- _Consigne_: Poursuivez le texte consacré au conte polonais du photographe Bogdan Konopka à partir de sa dernière phrase.

- _Extrait cité_:
++++++++

Durant quarante ans, Bogdan Konopka a vécu en France mais il revenait régulièrement s’immerger dans sa Pologne natale avec laquelle il entretenait une relation à la fois distanciée et affective. Il avait décidé récemment de se replonger dans ses négatifs pour en extraire un portrait subjectif de son pays qui serait aussi l’ébauche d’une autobiographie. Les lieux, les personnes, les événements qui composent ce récit éclaté lui étaient tous familiers et appartiennent à l’Histoire nationale autant qu’à son histoire personnelle. Loin de nous proposer un reportage documentaire, il nous entraîne dans un conte dont le « il était une fois » s’ouvre sur un monde disparu, celui de la Pologne communiste, pour s’achever aujourd’hui sur un pays confronté au défi de l’intégration européenne.

Bogdan Konopka menait une œuvre rigoureuse à travers laquelle il explorait les limites mimétiques de l’outil photographique. Il photographiait d’abord pour savoir ce que ce médium, en transposant le monde, peut nous dire de lui. Dans l’univers qu’il nous révélait, la présence humaine se trouvait remplacée par les traces de son passage ou de son activité qu’il enregistrait à la chambre et qu’il recueillait dans de précieux tirages obtenus par contact du négatif.
Pour réaliser ce conte polonais, il s’est libéré des contraintes qu’il s’était lui-même imposées jusqu’ici : les personnages font une entrée en masse et les formats, du carré au panoramique, se diversifient en fonction des nécessités du sujet. Son approche pudique, empreinte de la bienveillance du regard rétrospectif, nous invite à partager des expériences vécues, moments forts ou instants de rien qui font image et s’impriment dans notre mémoire. Accompagnés simplement d’un nom de lieu et d’une date, ces scènes nécessitent souvent un temps d’interprétation, comme si le réel qui nous est montré n’allait pas de soi.

++++++++

- _Matériel fourni_:
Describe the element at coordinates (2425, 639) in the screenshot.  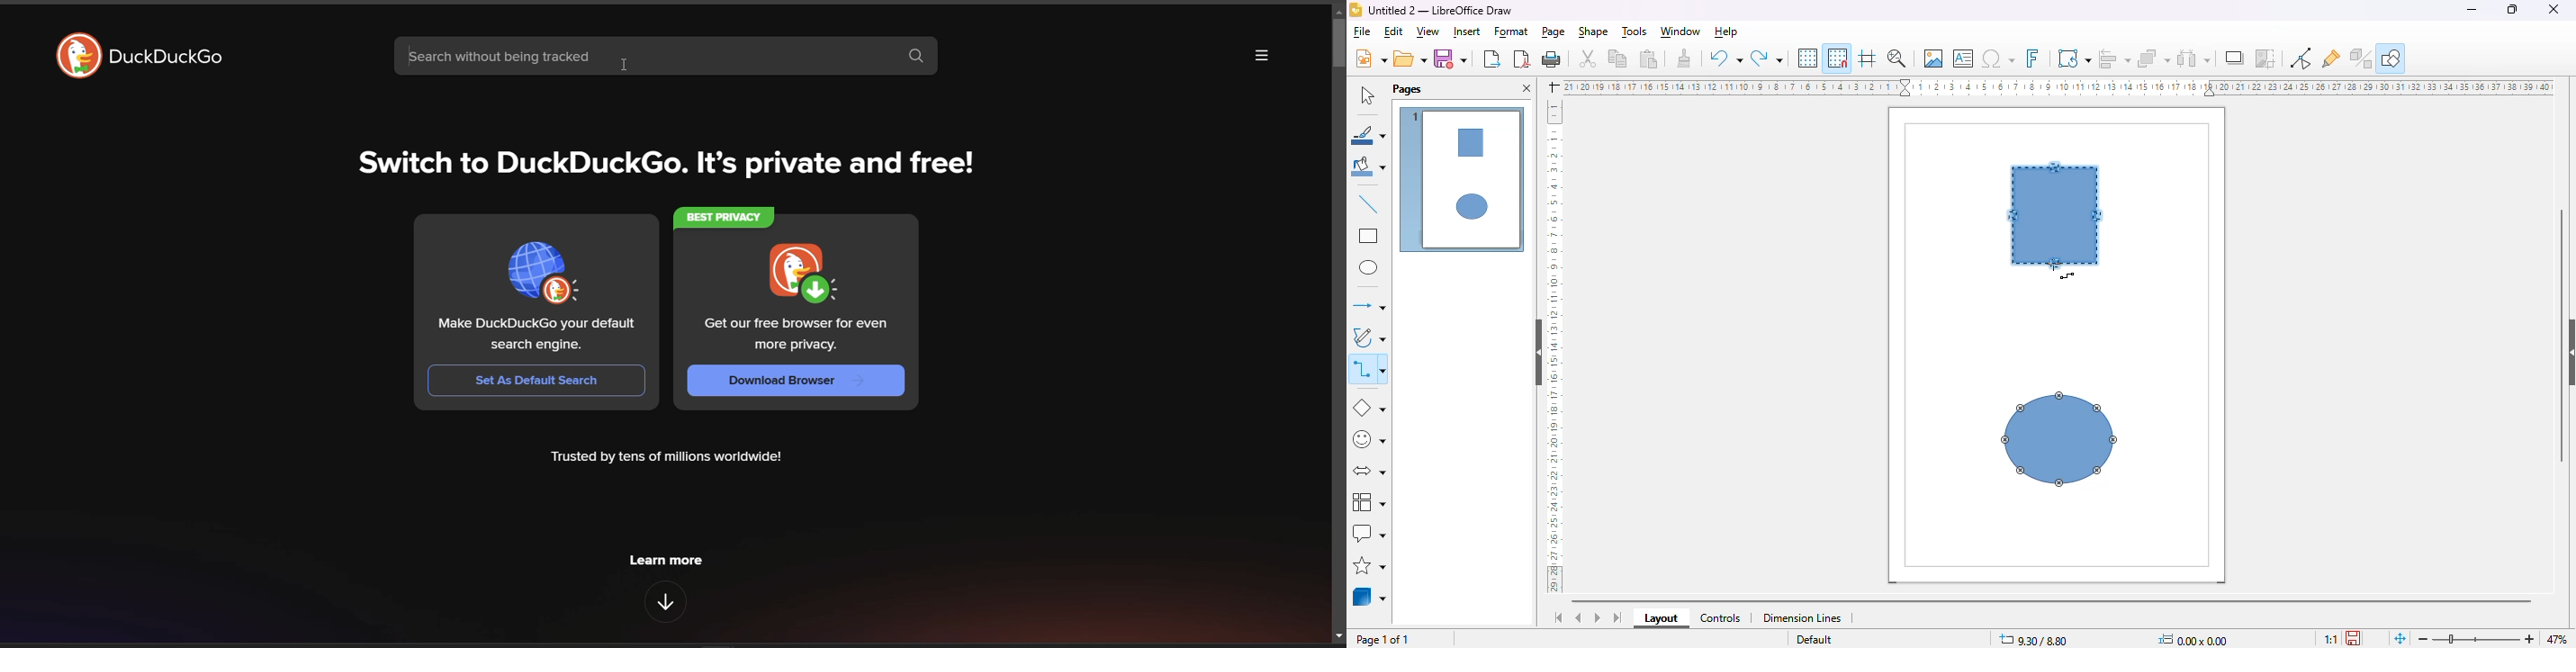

++++++++

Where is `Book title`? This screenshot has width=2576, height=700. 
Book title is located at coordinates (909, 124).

++++++++

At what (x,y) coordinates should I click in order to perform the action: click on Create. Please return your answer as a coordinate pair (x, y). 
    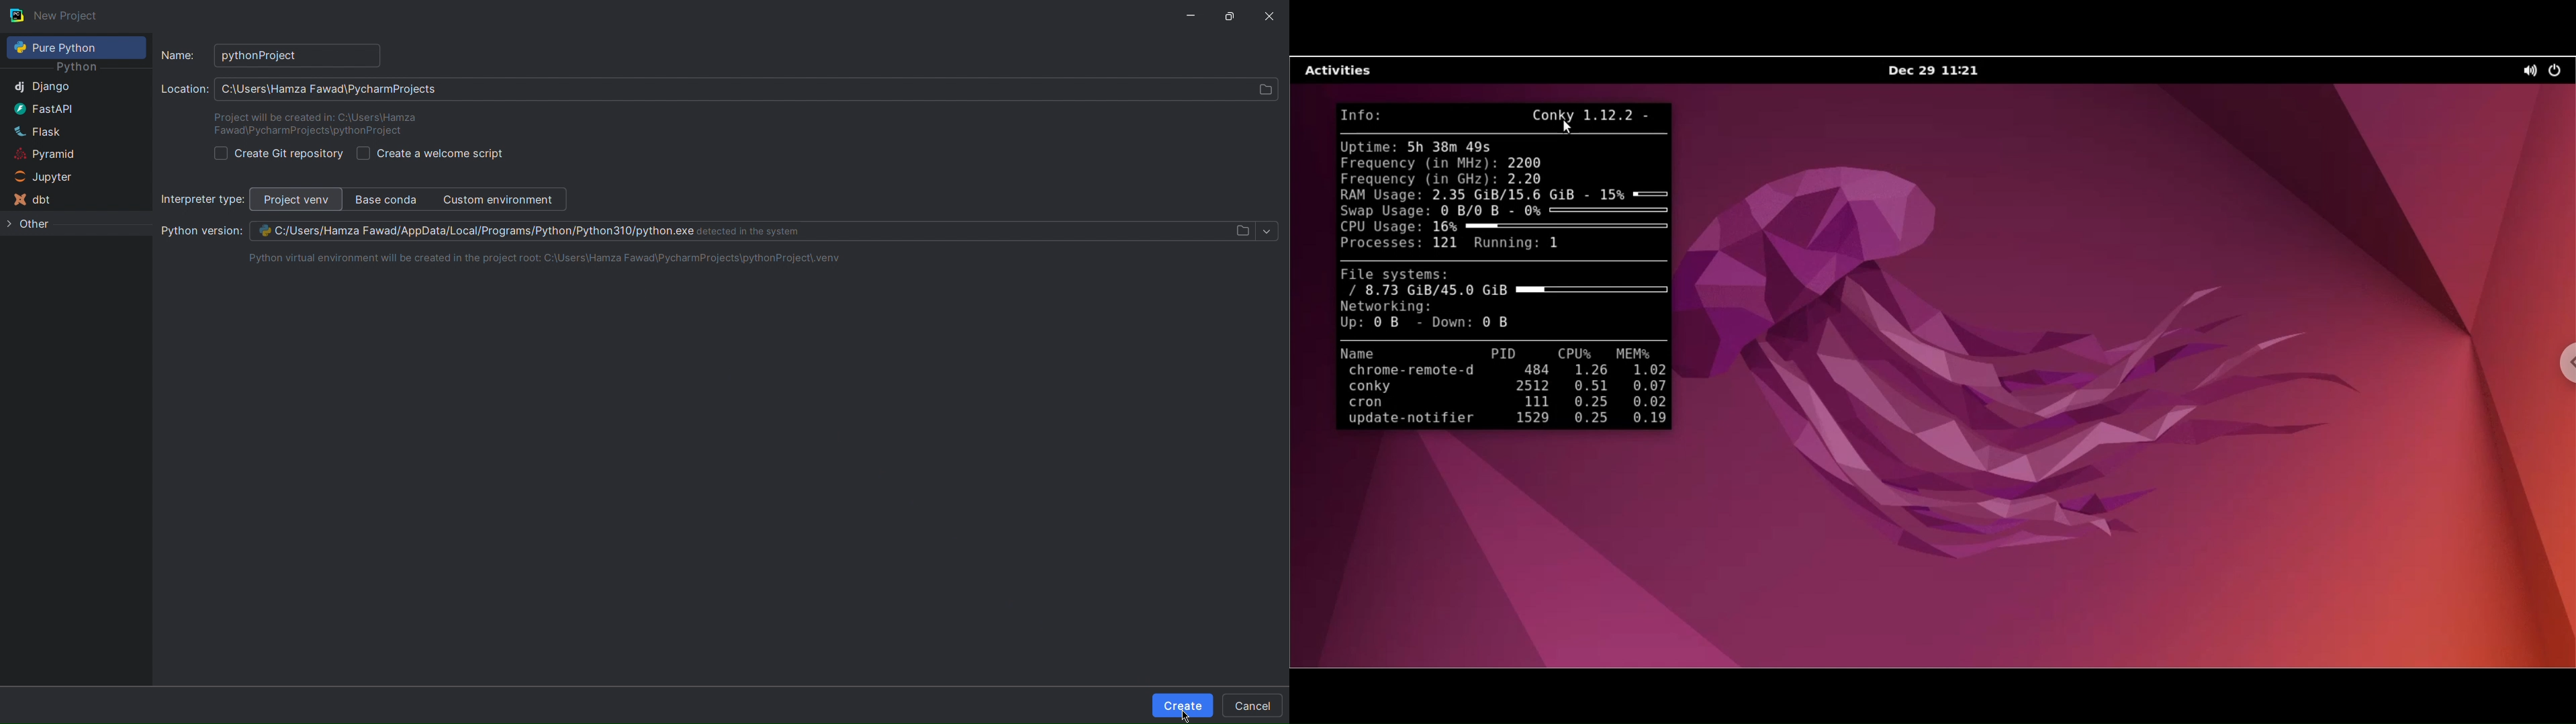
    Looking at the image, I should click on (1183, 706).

++++++++

- _Résultat obtenu_:
Bogdan Konopka nous propose un voyage au fil de ses quarante années de photographie qu’il revisite dans l’espoir d’y trouver peut-être le tracé d’un chemin au sein de son œuvre et de sa vie. Ce chemin s’est interrompu il y a quelques mois, avec la soudaineté d’un instantané, dans la pénombre d’une chambre noire. Le voyage, parvenu à son terme, est devenu bilan. L’œuvre s’est close avec la vie. En demeurera le souvenir de ces images grises. D’un gris-Konopka comme il y a un bleu-Klein. Un gris profond à s’y perdre : celui des grains d’argent travaillés en silence par les longues poses, celui infiniment subtil du tirage par contact. C’est le gris de la poussière que le temps dépose et qui unifie toute chose, celui de la cendre sous laquelle la braise éteinte est encore chaude, celui de l’entre-deux, de la dialectique des contraires, du noir et du blanc, du passé encore palpable dans le présent et de l’avenir en germe.